Ein Ruf aus der Wüste: title page

The first non-English Latter-day Saint work, Orson Hyde’s Ein Ruf aus der Wüste, was published in 1842 in Frankfurt. The section recounting the life of Joseph Smith and the translation of the Book of Mormon has been translated multiple times and is available at the Joseph Smith Papers Project, in Dean Jessee’s 1989 The Papers of Joseph Smith: Autobiographical and Historical Writings vol. 1, and in Dan Vogel’s Early Mormon Documents vol. 1. That leaves around 100 of the 115 total pages still untranslated. As a first step toward making this source more widely available, a translation of the title page and a few notes follow. To accompany this year’s “Come Follow Me” focus on the Doctrine and Covenants and church history, I’m planning to post additional sections in English translation as a way to look at how an early church member understood the restored gospel and presented it to others.

* * *

A

Cry in the Wilderness,

a

Voice from the Bowels of the Earth.

A short overview

of the

origin and doctrine of the church of “Jesus Christ

of Latter Day Saints” in America, known to

many by the designation: “The Mormons.”

By

Orson Hyde,

a priest of this church.

Read, reflect, pray and act!

Frankfurt, 1842.

Self published by the author.

* * *

One thing that immediately sticks out is that Ein Ruf aus der Wüste provides an early example of using the First Vision and Book of Mormon – both of which are extensively described in the pages available via the JSPP – for missionary work. The motto on the title page (the one addition compared to the booklet’s front cover) could be translated with equal accuracy as “read, ponder, pray and act,” attesting at an early date the approach to proselytizing still in use today.

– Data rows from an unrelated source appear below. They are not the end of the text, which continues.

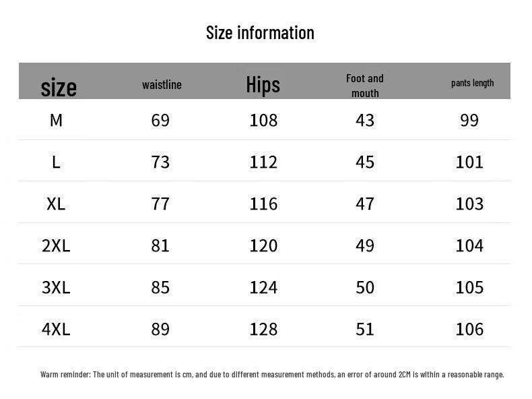Click the Size information title

click(x=260, y=33)
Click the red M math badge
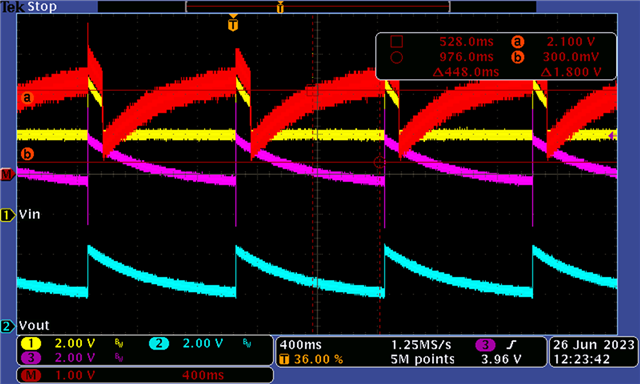 [x=31, y=375]
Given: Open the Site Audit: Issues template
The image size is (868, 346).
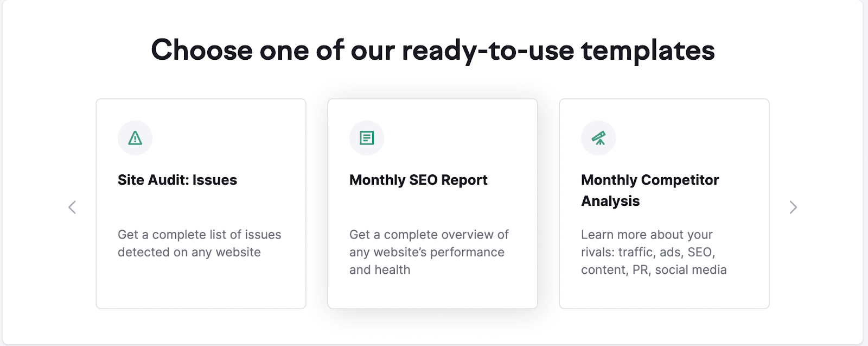Looking at the screenshot, I should 201,204.
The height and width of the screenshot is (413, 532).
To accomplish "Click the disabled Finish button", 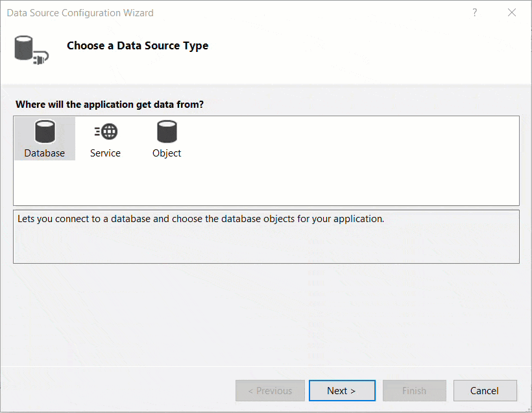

As a self-publishing author, Hyde would have hired a printer in Frankfurt and assumed all responsibility for distribution. The printer may have had no opinion on Hyde or his message, while Hyde’s translator may have been at least fondly disposed toward Hyde personally, but neither attached their names to Hyde’s work.

I count four copies known today: one at the Church History Library, two in BYU Special Collections, and one available for checkout at the Universität Tübingen. The digitized CHL copy at archive.org bears the stamp: ANDREW JENSON’S PRIVATE LIBRARY, but I don’t know anything else about Jenson.

 

Bibliography

Folsom, Marvin H. “The Language of Orson Hyde’s ‘Ein Ruf aus der Wüste.’” Deseret Language and Linguistic Society Symposium 15.1 (1989), article 3. https://scholarsarchive.byu.edu/dlls/vol15/iss1/3 My preliminary view is that Folsom’s first conclusion, that the text contains more “misspellings, inconsistencies and grammatical errors…than in those written by native speakers of German,” is incorrect. The text of Ein Ruf aus der Wüste would have been entirely impossible without a native speaker of German as translator. Folsom’s point of comparison is the language of printed Bibles, but the features Folsom points to in Ein Ruf aus der Wüste strike me as just what one would expect from a nineteenth-century translator working from an English source and a printer willing to print whatever was handed to him.

Wöllauer, Peter. “Orson Hydes Traktat Ein Ruf aus der Wüste, eine Stimme aus dem Schoose der Erde.” In Bericht vom Orson Hyde Symposium. Universität Regensburg 4.-5. Oktober 1991. This chapter in a book of (informally published?) conference proceedings provides an overview of the work’s structure, brief commentaries on the content and some investigation of Hyde’s sources.

2 comments for “Ein Ruf aus der Wüste: title page

  1. I’m excited to see this, Jonathan!

    It would be interesting to compare with Orson Pratt’s An Interesting Account of Several Remarkable Visions, which pioneered the approach of using the First Vision and Book of Mormon in missionary literature and see how much of the full documents are similar, or if it’s only the sections about Joseph Smith that are similar.

    Minor aside, but as far as the identity of Andrew Jenson, there’s a good chance that the Andrew in question was the guy who was the Assistant Church Historian at the turn of the twentieth century and who did a lot of work collecting, compiling, and writing about Church history stuff back at that time (https://en.m.wikipedia.org/wiki/Andrew_Jenson).

  2. Chad, thanks, I think that answers the question about Jenson. At least some of Hyde’s work is said to be closely based on Orson Pratt, so I’ll take a closer look at that as I go along. A very quick glance suggests there’s probably a lot of overlap in the sections on Joseph Smith and the Book of Mormon, but Hyde doesn’t treat the 3 witnesses to the Book of Mormon and seems to have a fuller exposition of doctrine.